Thoughts on abandoning my side project
In 2017, I started gitDash, an application for tracking git branches, their commits, and where they were in your build pipeline. We use a development flow where we have a branch associated with each environment, so it is easy to see what commits are in each environment and whether they have made it to production yet, but it would be nice to have a dashboard for this. We also have specific branches that are used for testing, and it would be nice to have a dashboard to see which of these has not been used recently and is free. These were the two scenarios I was trying to solve with gitDash, but with a slowdown and another solution to the problem, I ended up neglecting and eventually abandoning the project.
A dramatic slowdown
The primary reason I failed to finish my 30 days of dev with gitDash was I hit an issue that didn't have a good solution. Mergeability is not accessible through the github API unless you create a pull request, so gitDash had to create a pull request to see if one branch could be merged into another. Creating a pull request could trigger many side effects, and while this is the solution I ended up picking, I wasn't happy with it. Creating the system for opening a PR, checking the mergeability, and closing the PR took a lot of time and ended up killing my motivation to continue the project
The key lesson I learned here was to more concretely define what I was making with my side project and make sure it is all reasonably possible. The assumption that mergeability was accessible via the API was also a huge mistake. The checking of mergeability took almost as long as the rest of the project up to that point.
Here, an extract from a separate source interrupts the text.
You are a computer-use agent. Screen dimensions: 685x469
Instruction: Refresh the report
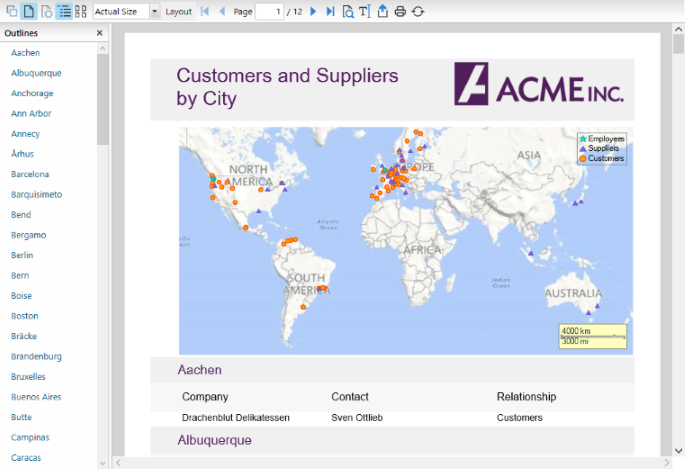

Mergeability was in the original concept, but probably wasn't completely necessary to create a simple MVP dashboard that accomplished my goals, so once I had found that it was not easily accessible via some property in the API, I should have removed it from the scope of the project.
An alternate solution
One of the key problems that the dashboard was supposed to solve was identifying who was using which development environments and what was on them. One of my coworkers made our development environments obsolete by having the ability to create environments on the fly by including something in the commit message. Once there was an alernate solution, half the use case of the dashboard was unnecessary, and the rest of motivation for continuing my project was gone.
Lessons learned
The biggest issue with creating gitDash was I wasn't that interested in it. There was a need, but not a big one. The driving motivation of continuing the project was writing about it, so once I hit a few snags, there wasn't much reason to continue. This year I've started a new project, Deimos, and while it is a much larger project, there's no way I'm going to run into the problems I ran into with gitDash.